Jasdeep Singh Gill (born 26 November 1988) is an Indian singer, live performer and actor associated with Punjabi and Hindi language music and films. He debuted in Punjabi cinema with the 2014 film Mr & Mrs 420 and in Hindi cinema with the 2018 film Happy Phirr Bhag Jayegi.

Personal life
Gill was born Jasdeep Singh Gill on 26 November 1988 in Jandali village near Khanna in Ludhiana district of Punjab. He studied at Gobindgarh Public College where he took up two practical subjects, music and physical education. He was trained to sing in local youth festivals. He bagged the second position four times consecutively. He struggled for three years before his debut. Gill is married and has a daughter, Roojas Kaur Gill.

Music career
Gill made his debut in 2011 with the album Batchmate which included the song "Churiyan". In 2012 he followed this up by releasing the single "Vigrey Sharabi". In January 2013 he released his second album "Batchmate 2", which included the song "Lancer" with lyrics by Narinder Batth. He followed this up with the song "Classmate" that featured in the movie Daddy Cool Munde Fool. In September 2013 he came out with another single, "Pyar Mera". After the release of his album Replay, he released the single "Nakhre" in 2017.

Film career 
Gill made his acting debut on the big screen in Mr & Mrs 420. He followed this up with Dil Vil Pyar Vyar. He paired with Roshan Prince and Simran Kaur Mundi in the romantic comedy Mundeyan Ton Bachke Rahin.

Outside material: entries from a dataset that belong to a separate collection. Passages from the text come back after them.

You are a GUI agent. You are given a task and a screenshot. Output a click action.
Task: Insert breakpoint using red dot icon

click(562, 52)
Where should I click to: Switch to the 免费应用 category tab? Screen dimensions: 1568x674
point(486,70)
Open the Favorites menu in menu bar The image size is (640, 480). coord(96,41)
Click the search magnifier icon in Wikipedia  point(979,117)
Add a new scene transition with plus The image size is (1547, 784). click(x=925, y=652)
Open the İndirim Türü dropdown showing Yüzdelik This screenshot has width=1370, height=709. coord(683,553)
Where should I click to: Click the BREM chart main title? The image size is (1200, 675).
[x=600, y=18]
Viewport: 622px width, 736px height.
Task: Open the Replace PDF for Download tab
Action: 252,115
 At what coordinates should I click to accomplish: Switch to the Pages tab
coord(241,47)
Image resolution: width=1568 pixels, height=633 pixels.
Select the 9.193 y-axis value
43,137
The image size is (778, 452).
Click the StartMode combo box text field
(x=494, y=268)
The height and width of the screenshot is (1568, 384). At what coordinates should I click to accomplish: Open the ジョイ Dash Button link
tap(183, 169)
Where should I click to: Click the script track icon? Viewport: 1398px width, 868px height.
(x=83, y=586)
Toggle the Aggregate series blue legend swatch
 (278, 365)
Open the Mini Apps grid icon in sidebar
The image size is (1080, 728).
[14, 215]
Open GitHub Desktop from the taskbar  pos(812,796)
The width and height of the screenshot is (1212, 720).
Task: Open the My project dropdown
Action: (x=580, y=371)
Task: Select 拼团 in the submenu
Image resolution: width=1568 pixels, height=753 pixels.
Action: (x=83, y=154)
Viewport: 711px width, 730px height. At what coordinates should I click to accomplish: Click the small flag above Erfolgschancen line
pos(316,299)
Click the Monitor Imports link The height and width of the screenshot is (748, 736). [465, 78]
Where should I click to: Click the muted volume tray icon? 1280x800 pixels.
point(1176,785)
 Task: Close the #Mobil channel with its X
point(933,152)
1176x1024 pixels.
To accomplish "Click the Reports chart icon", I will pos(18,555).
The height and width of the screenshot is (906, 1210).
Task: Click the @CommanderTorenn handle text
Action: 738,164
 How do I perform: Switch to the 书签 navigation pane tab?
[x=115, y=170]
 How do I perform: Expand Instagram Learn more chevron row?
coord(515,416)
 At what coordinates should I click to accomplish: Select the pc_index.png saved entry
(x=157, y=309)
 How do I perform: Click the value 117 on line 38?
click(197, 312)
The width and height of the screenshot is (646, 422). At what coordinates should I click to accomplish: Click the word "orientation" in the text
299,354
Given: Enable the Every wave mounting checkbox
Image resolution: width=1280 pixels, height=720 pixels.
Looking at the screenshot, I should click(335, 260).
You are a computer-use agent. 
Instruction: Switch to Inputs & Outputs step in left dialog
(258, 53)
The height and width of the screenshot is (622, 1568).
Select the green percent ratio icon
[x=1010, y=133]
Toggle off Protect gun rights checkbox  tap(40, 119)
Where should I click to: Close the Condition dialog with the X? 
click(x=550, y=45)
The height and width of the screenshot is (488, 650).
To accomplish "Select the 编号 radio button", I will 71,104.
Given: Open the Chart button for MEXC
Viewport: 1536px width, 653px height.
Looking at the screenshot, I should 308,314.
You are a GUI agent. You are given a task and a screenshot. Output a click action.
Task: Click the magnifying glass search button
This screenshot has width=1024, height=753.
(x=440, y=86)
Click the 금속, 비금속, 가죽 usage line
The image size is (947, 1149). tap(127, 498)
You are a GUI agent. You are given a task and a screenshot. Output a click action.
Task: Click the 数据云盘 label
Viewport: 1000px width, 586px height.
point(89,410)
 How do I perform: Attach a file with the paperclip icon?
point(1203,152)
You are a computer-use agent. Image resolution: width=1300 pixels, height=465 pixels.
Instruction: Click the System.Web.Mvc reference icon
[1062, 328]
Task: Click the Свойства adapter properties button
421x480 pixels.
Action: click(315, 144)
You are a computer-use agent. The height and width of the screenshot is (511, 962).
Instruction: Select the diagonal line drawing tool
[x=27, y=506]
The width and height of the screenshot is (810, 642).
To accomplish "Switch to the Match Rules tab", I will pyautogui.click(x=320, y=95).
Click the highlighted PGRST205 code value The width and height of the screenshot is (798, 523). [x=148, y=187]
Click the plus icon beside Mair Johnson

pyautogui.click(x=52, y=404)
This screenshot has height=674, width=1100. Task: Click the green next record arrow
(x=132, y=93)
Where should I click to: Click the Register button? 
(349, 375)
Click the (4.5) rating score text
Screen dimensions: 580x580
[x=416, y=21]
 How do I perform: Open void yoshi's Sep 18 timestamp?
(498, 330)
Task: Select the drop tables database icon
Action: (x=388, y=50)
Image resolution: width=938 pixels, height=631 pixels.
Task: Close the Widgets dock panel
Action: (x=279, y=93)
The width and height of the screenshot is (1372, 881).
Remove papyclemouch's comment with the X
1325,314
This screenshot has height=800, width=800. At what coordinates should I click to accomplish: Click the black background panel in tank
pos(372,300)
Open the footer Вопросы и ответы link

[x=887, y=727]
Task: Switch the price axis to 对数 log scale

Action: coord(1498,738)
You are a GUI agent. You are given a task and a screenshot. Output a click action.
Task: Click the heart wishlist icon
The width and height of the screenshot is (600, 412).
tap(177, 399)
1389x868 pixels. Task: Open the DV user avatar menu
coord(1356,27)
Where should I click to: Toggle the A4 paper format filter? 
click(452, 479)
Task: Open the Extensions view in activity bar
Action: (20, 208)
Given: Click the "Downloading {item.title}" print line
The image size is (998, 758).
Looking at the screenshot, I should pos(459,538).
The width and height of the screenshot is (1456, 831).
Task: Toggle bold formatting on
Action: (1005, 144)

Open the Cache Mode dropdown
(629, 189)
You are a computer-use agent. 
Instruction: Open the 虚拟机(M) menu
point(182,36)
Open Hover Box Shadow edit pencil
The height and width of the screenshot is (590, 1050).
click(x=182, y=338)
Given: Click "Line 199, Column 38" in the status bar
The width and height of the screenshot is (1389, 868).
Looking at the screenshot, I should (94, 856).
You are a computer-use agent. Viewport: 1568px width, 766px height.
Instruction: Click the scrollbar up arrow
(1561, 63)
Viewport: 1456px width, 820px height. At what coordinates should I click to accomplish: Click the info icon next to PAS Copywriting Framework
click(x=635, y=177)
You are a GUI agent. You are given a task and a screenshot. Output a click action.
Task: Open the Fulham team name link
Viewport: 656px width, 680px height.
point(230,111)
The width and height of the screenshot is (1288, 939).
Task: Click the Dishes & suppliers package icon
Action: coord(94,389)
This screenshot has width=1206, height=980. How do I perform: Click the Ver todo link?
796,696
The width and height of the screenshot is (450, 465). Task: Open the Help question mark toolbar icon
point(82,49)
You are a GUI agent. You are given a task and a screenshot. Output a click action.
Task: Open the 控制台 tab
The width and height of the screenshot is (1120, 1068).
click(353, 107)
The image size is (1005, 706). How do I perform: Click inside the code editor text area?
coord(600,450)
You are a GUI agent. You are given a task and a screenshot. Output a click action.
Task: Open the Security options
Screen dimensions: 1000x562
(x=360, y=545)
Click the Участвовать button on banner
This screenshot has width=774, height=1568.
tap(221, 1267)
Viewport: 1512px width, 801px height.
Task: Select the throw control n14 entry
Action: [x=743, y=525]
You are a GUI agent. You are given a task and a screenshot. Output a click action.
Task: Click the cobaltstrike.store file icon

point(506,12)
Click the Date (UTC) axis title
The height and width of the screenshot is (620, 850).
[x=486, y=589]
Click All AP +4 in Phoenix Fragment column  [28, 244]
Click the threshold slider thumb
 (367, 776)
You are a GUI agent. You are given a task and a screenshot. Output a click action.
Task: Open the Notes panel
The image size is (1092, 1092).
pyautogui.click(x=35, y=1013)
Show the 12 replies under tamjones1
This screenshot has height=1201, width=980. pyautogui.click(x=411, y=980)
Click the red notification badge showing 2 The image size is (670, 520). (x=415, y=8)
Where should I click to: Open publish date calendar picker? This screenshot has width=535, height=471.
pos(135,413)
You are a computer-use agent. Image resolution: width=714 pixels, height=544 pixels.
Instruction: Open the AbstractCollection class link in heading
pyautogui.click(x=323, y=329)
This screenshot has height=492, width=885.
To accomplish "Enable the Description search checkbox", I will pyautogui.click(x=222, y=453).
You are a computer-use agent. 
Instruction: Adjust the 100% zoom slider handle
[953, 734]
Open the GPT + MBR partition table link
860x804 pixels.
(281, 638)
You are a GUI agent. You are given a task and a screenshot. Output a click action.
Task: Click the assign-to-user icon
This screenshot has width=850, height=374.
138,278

Gill signed to make a film with Gauahar Khan in February 2015, titled Oh Yaara Ainvayi Ainvayi Lut Gaya, which marked her debut in Punjabi films. He also starred in Channo Kamli Yaar Di alongside Neeru Bajwa. He debuted in Hindi cinema with the 2018 film Happy Phirr Bhag Jayegi, alongside Sonakshi Sinha, Diana Penty and Jimmy Sheirgill. It was released on 24 August 2018. In 2020, he acted in Panga, starring alongside Kangana Ranaut. He was last seen in 2021 film Kya Meri Sonam Gupta Bewafa Hai? co-starring Surbhi Jyoti in her debut film.

Media 
Gill was ranked in The Times Most Desirable Men at No. 42 in 2018, at No. 44 in 2019, at No. 42 in 2020.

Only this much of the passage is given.